Nach dem Luftangriff auf Dresden am 13. Februar 1945 stand die Frauenkirche noch genau einen Tag – und stürzte dann in sich zusammen, weil der Sandstein den hohen Temperaturen nicht gewachsen war. Nach der Wende bot sich die Gelegenheit für den Wiederaufbau, der 2005 mit der Weihe vollendet wurde. Seitdem beschert die Frauenkirche der Stadt als offene Kirche spektakuläre Besucherzahlen.

Die Semperoper

Die Dresdner Semperoper ist das bekannteste Opernhaus Deutschlands und dient der Sächsischen Staatskapelle, eines der ältesten und renommiertesten Orchester weltweit, als Heimstätte. Erbaut zwischen 1838 und 1841 von Gottfried Semper, wurde die Semperoper im August 1944 geschlossen und ein halbes Jahr später durch den Luftangriff der Alliierten zerstört. Ihr Wiederaufbau nahm lange Zeit in Anspruch. Bis zum Jahr 1985 mussten die Dresdner auf ihr berühmtes Bauwerk verzichten. Am 13. Februar 1985, genau 40 Jahre nach der Zerstörung, fand die feierliche Einweihung statt.

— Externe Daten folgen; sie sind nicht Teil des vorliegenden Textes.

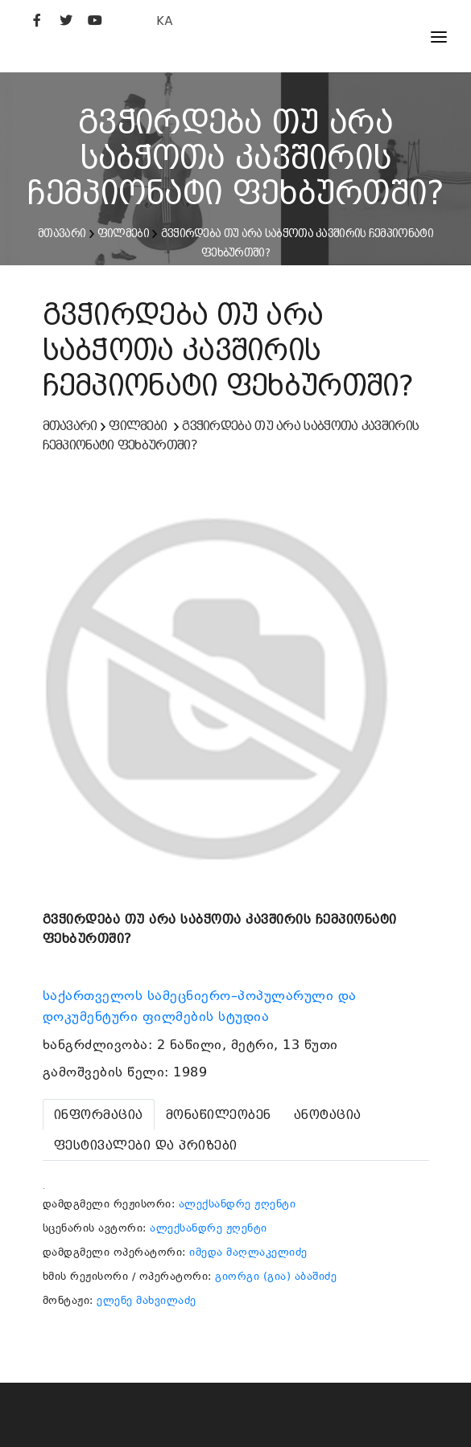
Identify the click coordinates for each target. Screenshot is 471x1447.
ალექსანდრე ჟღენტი (237, 1204)
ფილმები (123, 233)
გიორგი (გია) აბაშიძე (276, 1276)
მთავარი (61, 233)
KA (164, 20)
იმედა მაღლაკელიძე (248, 1252)
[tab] (99, 1114)
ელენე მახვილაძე (146, 1300)
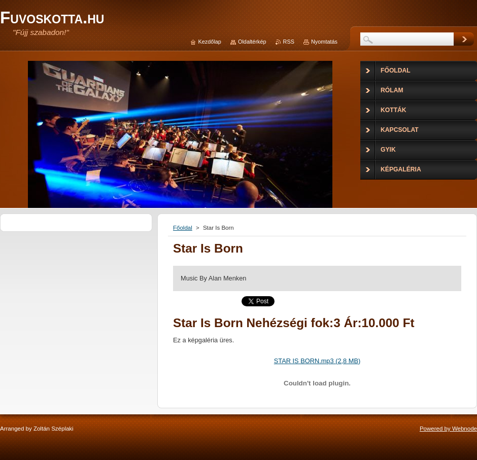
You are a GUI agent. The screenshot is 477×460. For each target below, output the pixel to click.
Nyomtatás (324, 42)
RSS (288, 42)
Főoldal (182, 228)
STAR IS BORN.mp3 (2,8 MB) (317, 361)
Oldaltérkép (252, 42)
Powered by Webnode (448, 429)
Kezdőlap (209, 42)
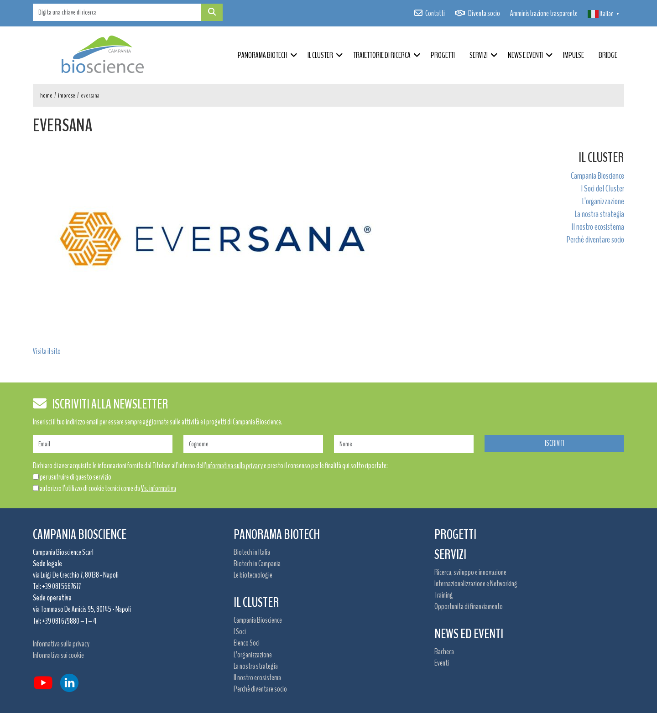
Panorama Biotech (262, 55)
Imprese (66, 95)
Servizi (478, 55)
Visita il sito (47, 351)
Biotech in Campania (257, 563)
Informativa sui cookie (58, 655)
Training (443, 594)
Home (46, 95)
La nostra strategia (599, 214)
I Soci (240, 631)
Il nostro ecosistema (598, 227)
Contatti (435, 13)
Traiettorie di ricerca (382, 55)
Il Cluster (320, 55)
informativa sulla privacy (234, 465)
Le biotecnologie (253, 574)
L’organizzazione (603, 201)
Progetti (443, 55)
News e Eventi (525, 55)
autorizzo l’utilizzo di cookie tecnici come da (108, 488)
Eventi (441, 662)
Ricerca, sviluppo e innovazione (470, 572)
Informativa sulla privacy (61, 643)
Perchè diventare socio (595, 239)
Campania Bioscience (597, 176)
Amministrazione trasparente (544, 13)
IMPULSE (573, 55)
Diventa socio (484, 13)
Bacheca (444, 651)
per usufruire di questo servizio (75, 476)
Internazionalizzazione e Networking (475, 583)
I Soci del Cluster (602, 188)
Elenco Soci (247, 642)
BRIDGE (608, 55)
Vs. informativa (158, 488)
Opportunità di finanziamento (468, 606)
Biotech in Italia (252, 552)
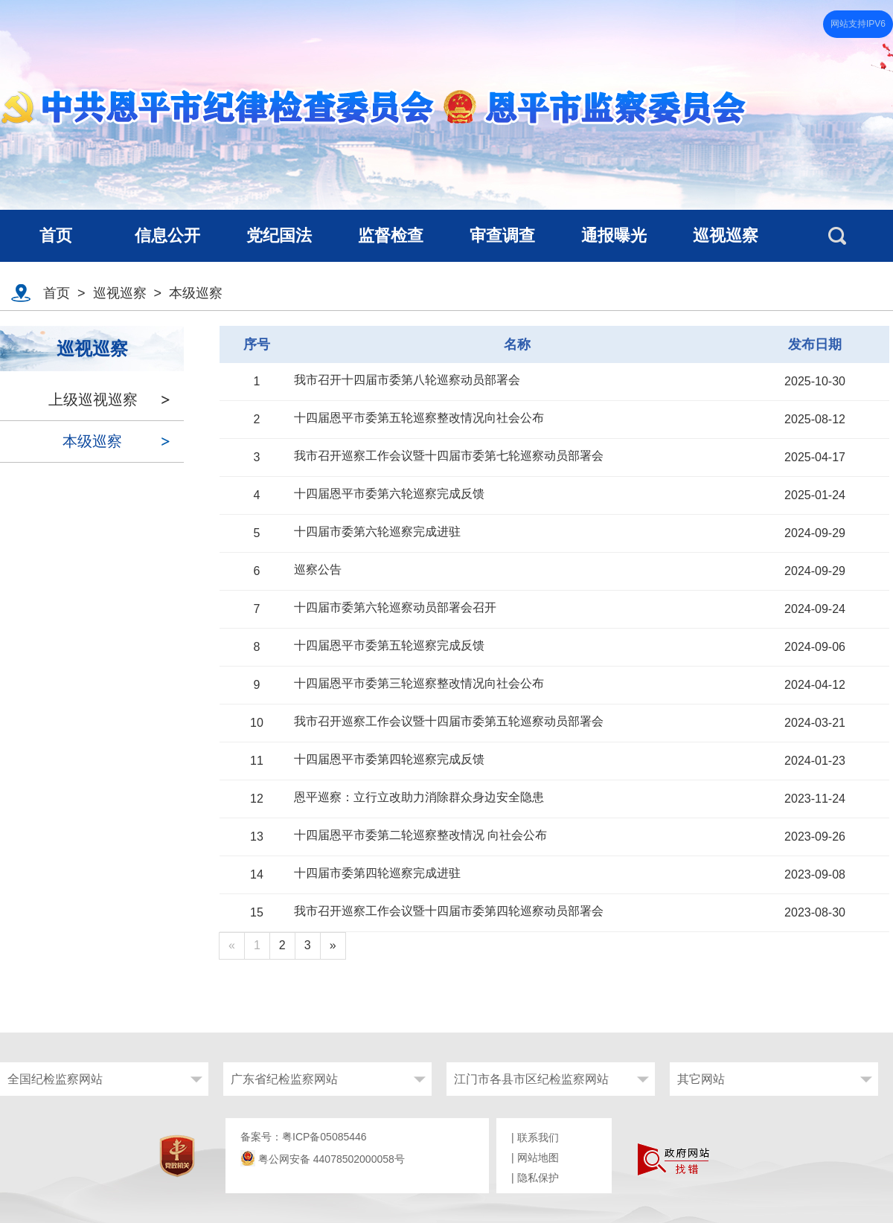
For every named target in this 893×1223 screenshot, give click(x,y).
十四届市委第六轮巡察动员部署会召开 (395, 607)
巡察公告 (318, 569)
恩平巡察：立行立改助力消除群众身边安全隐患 (419, 797)
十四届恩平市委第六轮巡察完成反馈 (389, 493)
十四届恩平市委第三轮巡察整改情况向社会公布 (419, 683)
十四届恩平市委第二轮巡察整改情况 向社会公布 (420, 835)
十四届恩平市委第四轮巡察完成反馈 (389, 759)
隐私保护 (538, 1178)
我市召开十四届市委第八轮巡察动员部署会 (407, 379)
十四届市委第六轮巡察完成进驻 (377, 531)
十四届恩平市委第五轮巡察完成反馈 (389, 645)
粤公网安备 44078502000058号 (322, 1159)
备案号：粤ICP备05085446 (303, 1137)
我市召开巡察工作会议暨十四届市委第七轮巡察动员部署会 (449, 455)
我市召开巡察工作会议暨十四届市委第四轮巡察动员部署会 (449, 911)
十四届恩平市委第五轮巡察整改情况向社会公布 (419, 417)
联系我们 (538, 1137)
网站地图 (538, 1157)
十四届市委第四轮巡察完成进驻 (377, 873)
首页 (56, 293)
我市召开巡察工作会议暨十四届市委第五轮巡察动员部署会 (449, 721)
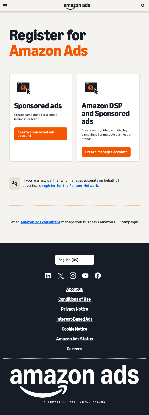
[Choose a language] (74, 260)
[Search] (143, 5)
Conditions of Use (74, 299)
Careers (74, 348)
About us (74, 289)
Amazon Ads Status (74, 339)
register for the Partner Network (70, 185)
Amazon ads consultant (40, 222)
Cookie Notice (74, 329)
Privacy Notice (74, 309)
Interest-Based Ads (74, 319)
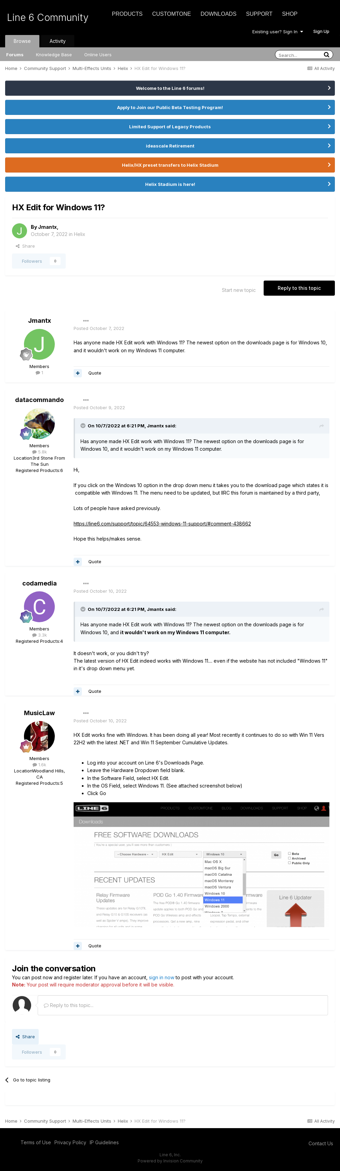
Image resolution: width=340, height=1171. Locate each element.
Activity (58, 41)
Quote (94, 373)
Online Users (98, 54)
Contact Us (320, 1143)
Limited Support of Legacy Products (170, 126)
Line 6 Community (48, 17)
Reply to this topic (299, 288)
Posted (99, 328)
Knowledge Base (54, 54)
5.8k (39, 451)
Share (25, 246)
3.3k (39, 635)
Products (127, 14)
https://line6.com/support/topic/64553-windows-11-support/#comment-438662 (162, 524)
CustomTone (171, 14)
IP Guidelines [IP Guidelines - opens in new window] (104, 1142)
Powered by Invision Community (170, 1160)
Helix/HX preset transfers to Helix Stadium (170, 165)
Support (259, 14)
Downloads (219, 14)
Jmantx (47, 227)
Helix (79, 234)
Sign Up (321, 31)
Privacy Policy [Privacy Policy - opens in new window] (70, 1142)
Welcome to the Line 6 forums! (170, 88)
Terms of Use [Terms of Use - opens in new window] (36, 1142)
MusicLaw (39, 713)
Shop (290, 14)
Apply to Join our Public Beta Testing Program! (170, 107)
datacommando (39, 399)
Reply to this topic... (68, 1005)
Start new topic (239, 290)
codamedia (39, 583)
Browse (22, 41)
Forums (15, 54)
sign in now (161, 977)
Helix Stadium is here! (170, 184)
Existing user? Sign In (277, 31)
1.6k (39, 764)
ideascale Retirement (170, 146)
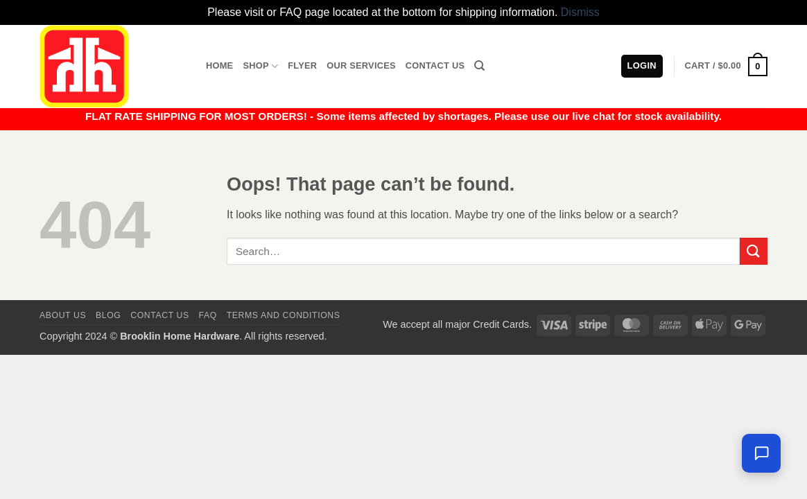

Auf dem Programm stand »Der Freischütz« von Carl Maria von Weber. An die Eröffnung der neuen Semperoper erinnerten die »Dresdner Festtage« im Februar und März 2010 mit der erstmaligen Verleihung des Dresdner Friedenspreises, den Michail Gorbatschow erhielt. Eng verbunden mit dem Opernhaus ist auch der Semperopernball, der alljährlich im Januar stattfindet.

Der Zwinger

Der Dresdner Zwinger ist das bedeutendste Bauwerk des Spätbarock und gilt mit seinem Kronentor als Wahrzeichen der Stadt. Er entstand von 1710 bis 1728 als Orangerie und höfischer Festspielplatz. Seine detailreiche Pracht gewährt Einblicke in kurfürstliche Geschmäcker und die Prachtentfaltung zur Zeit August des Starken.
Im Zwinger ist heute die Porzellansammlung, die Gemäldegalerie Alte Meister, die Rüstkammer und der Mathematisch-Physikalische Salon untergebracht. Die großzügige Anlage mit Rasen, Springbrunnen und Galerien ist komplett begehbar und lädt in der warmen Jahreszeit zum Flanieren ein.